Su Santidad rompió el lacre que cerraba el sobre, sacó una cuartilla, murmuró mientras leía y al fin dijo: “Es fascinante”. El prefecto para la Causa de la Fe, a dos metros, con los dedos de las manos entrelazados, frunció el ceño: “Es increíble”. El Papa cabeceó: “Nos, jamás habíamos oído hablar de una cosa así”. El prefecto hizo un mohín: “En los Archivos Secretos hay un escrito de un monje del siglo XI, fray Josephus de Rebolledum, que relata un hecho parecido que ocurrió en el monasterio de Montecassino hacia el siglo VIII. Pero nada más…”.
Su Santidad se volvió hacia el obispo Müller y preguntó: “¿Cuántos lo han intentado?”. El prefecto se mordió el labio durante un segundo antes de contestar, cabizbajo: “Treinta y cuatro, Santidad. Treinta y tres sacerdotes y un obispo”. El Papa juntó las manos en actitud de plegaria: “Permítanos, mi querido amigo, que nos le preguntemos si entre ellos había alguien de la Compañía”. El obispo Müller asintió: “Cuatro, Santidad. Y dos franciscanos. Incluso un trinitario, pero ninguno ha podido”. El Papa volvió a tomar la hoja, leyó de nuevo el texto y susurró: “Es fascinante”. El obispo Müller dudó una segundo: “Santidad, ¿qué quiere hacer?”. El Papa se volvió, inspiró fuerte y dijo, decidido: “Que pase, oiré su confesión”.
El obispo Müller asintió y salió de la estancia deprisa mientras el Santo Padre se acercaba a una cómoda, abría el cajón superior, sacaba una estola penitencial, la besaba y se la colocaba sobre los hombros y alrededor del cuello. Luego, el Papa se sentó en un silla alta y rezó.
Un minuto después, el obispo Müller entró llevando del brazo a un hombre vulgar vestido con un pantalón de bolsillos laterales, chirucas y un forro polar gris. Müller carraspeó: “Santo Padre, éste es”.
El Papa miró a aquel hombre y sintió un escalofrío que venció con una jaculatoria. “Gracias, querido Gerhard. Ahora, déjenos”. El obispo inclinó la cabeza y salió con prisas, cerrando la puerta despacio.
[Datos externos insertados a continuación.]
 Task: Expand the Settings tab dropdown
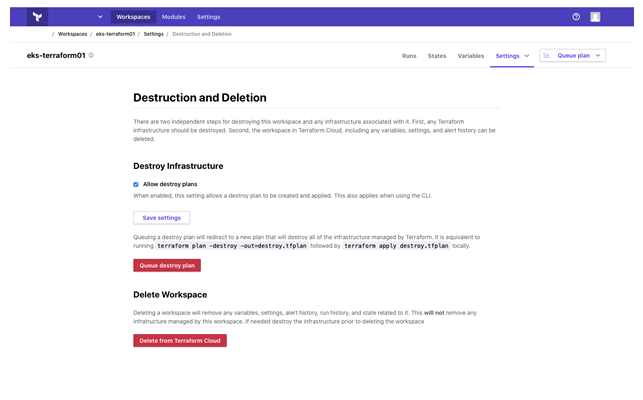pyautogui.click(x=526, y=56)
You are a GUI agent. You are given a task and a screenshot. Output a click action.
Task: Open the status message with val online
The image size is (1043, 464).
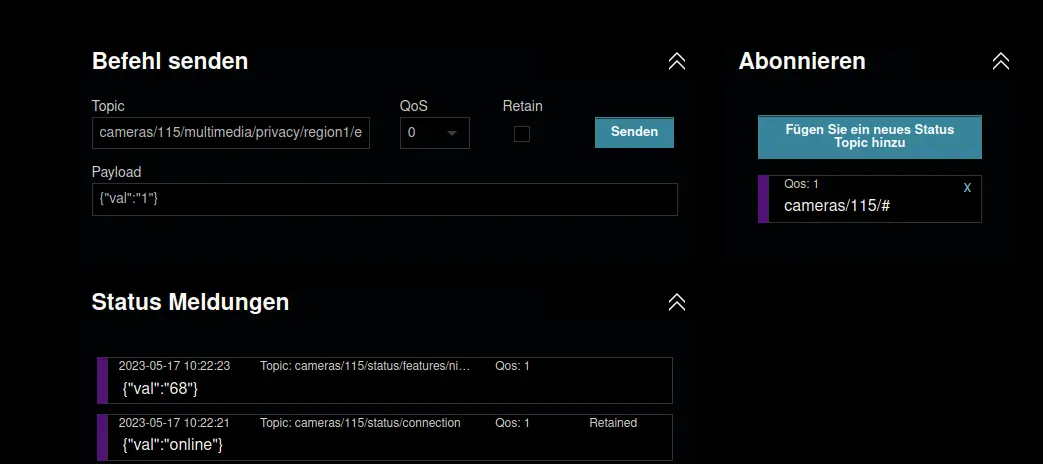[x=390, y=443]
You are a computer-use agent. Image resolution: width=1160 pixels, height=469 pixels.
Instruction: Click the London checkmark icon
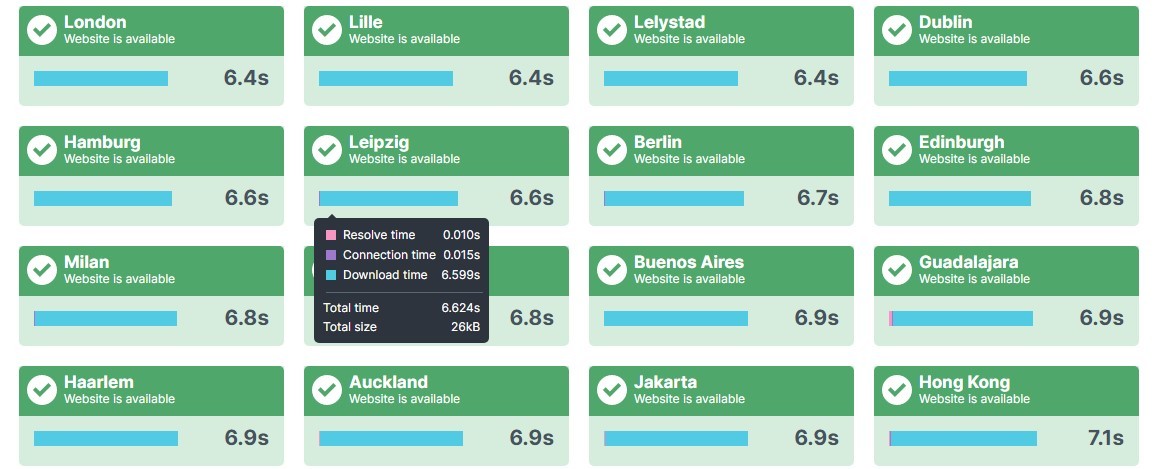click(42, 30)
El Papa miró al tipo, le sonrió y con un movimiento de la mano le dijo que se acercara. “Siéntese aquí, a mi lado. ¿Quiere confesarse?”. El hombre asintió una vez. “Bien, vamos a empezar”.
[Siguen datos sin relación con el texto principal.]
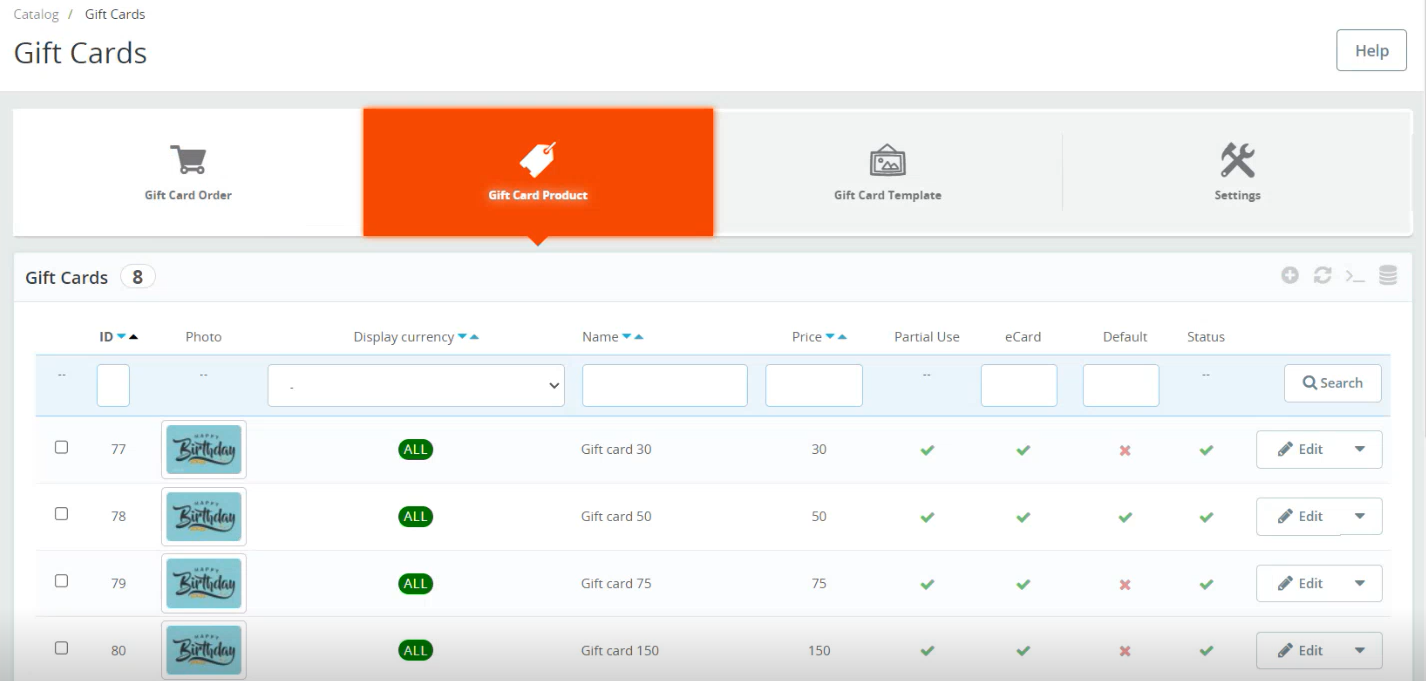Select checkbox for gift card ID 77
1426x681 pixels.
click(61, 447)
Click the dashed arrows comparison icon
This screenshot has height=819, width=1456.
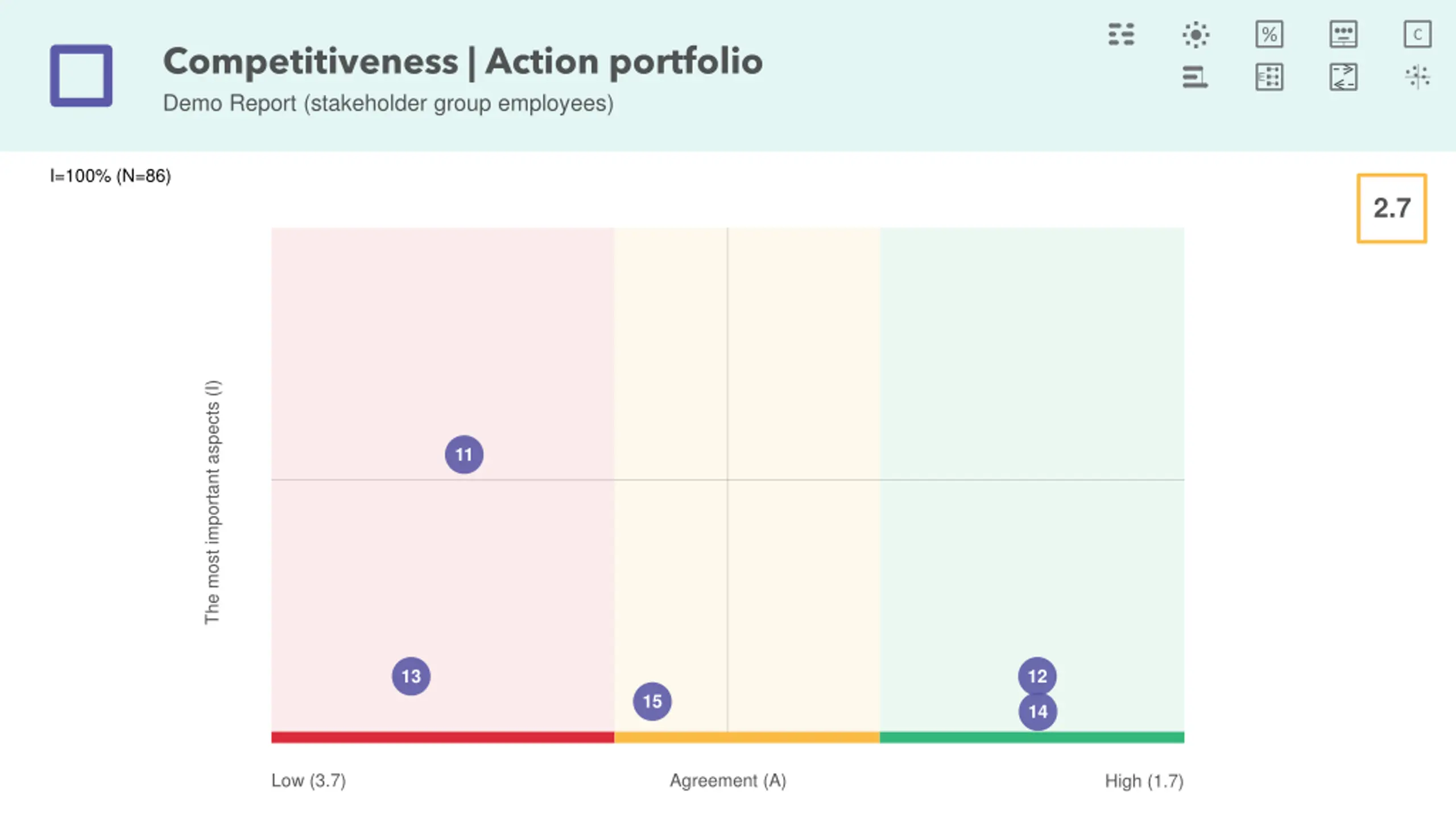(x=1343, y=77)
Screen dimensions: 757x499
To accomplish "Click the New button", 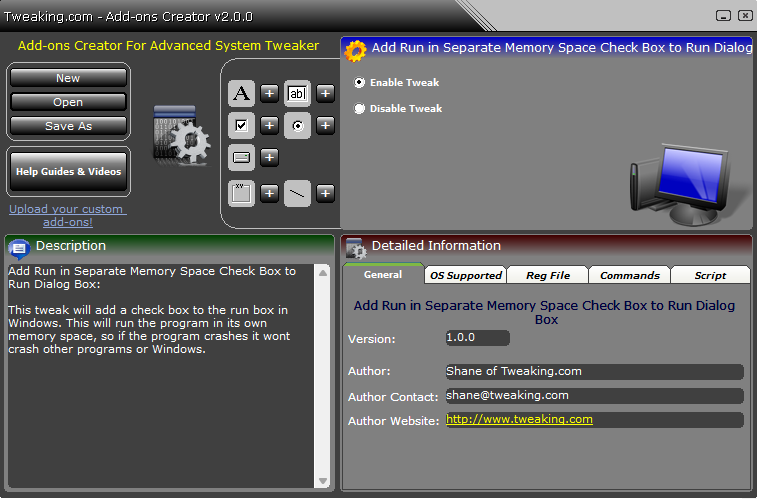I will pos(68,78).
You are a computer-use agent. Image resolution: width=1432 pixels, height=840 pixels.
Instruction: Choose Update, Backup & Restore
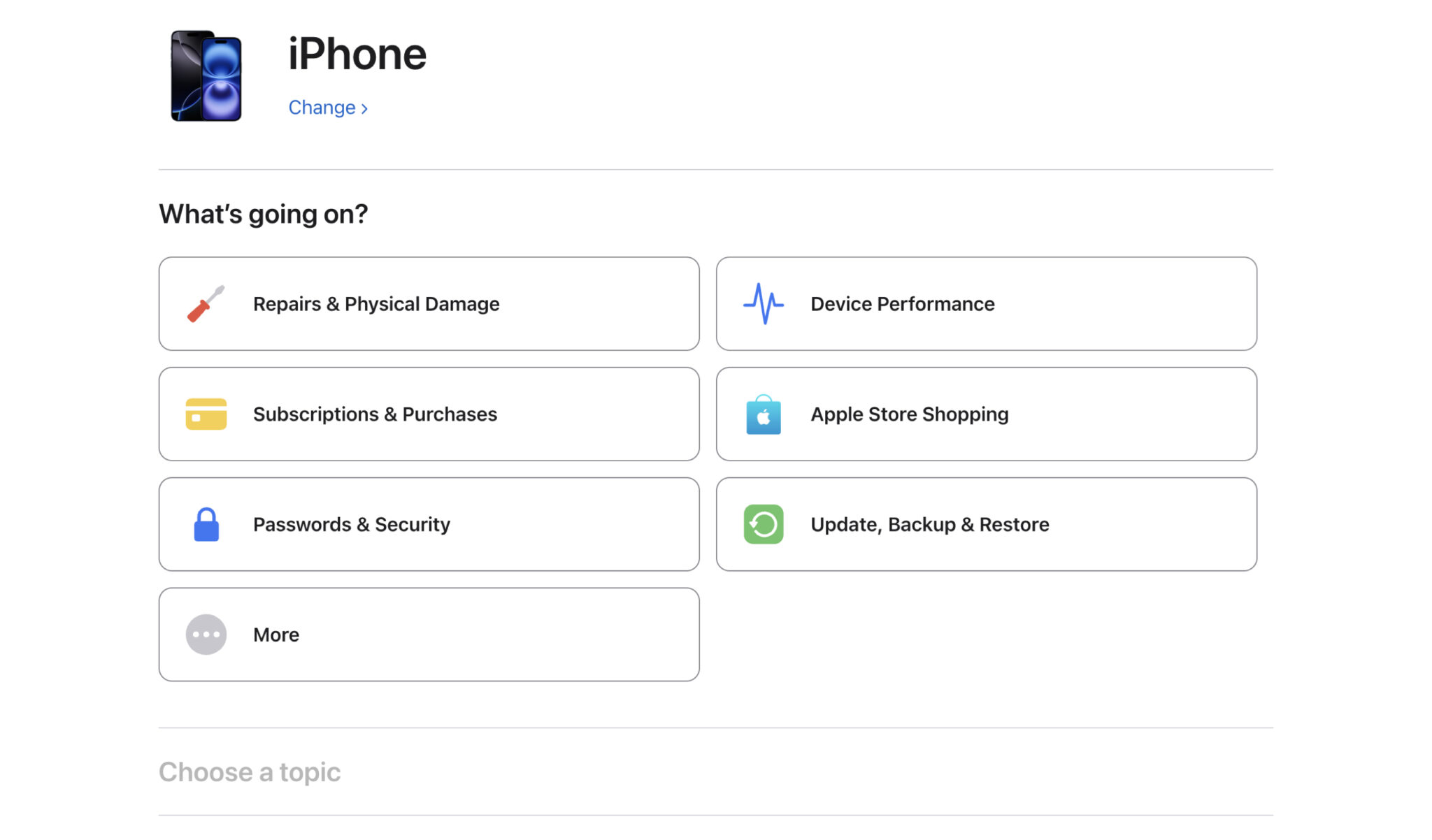(986, 524)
“Ave María Purísima”. El Papa colocó los dedos índice y pulgar de su mano derecha sobre la nariz con las yemas apoyadas en los lagrimales para forzarse a cerrar los ojos : “Sin pecado concebida. Dime, hijo, hace cuánto que no te confiesas?”. El tipo balbuceó: “Mucho, ah, sí, mucho tiempo, o sea, de pequeño, pero lo he intentado últimamente y nada…”. Su Santidad manoteó y dijo: “¿Has hecho examen de conciencia? Bien… cuéntame tus pecados”.
El hombre tragó saliva una vez y dijo: “Eh, sí, he pecado contra el quinto mandamiento”. El Papa respiró despacio: “Eso es muy grave”. El tipo asintió: “Sí, esto, he matado a, una vez, eh, puse una bomba en una casa cuartel de la Guardia Civil y murieron diez personas, cinco niños, eh, o sea, bueno, yo maté a nueve, pero hubo uno que murió después porque le atropelló una ambulancia, y no sé si ese…”. Su Santidad se llevó la mano a la frente: “¿Algo más?”. El tipo asintió: sí, bueno, tres muertos más, unos guardias civiles un año antes… El Papa se revolvió, inquiero: “¿Algo más?”. El hombre negó con la cabeza.
El Papa sintió que se le aceleraba el corazón, cerró los ojos con más fuerza, extendió la mano, la puso sobre la cabeza del etarra y dijo: “Lo que has hecho es terrible, hijo mío. Has causado un gran tormento y has ofendido gravemente a Dios. Deberás rezar mucho…”.
Su Santidad retiró la mano de la cabeza del etarra, extendió los dedos índice y corazón y dijo: “Ego…”.
El Papa no pudo conitnuar. Se quedó callado, respirando fuerte, deprisa y repitió: “Ego…”. En un último intento, el Papa gritó: “¡Ego…!”, pero nada más salió de su boca. Al fin, el Sumo Pontífice desmayó la mano y gritó: “¡Müller!”.
El obispo Müller entró a la carrera diez segundos después y vio al Papa derrotado en la silla: “Es fascinante, Müller. Tampoco he podido”.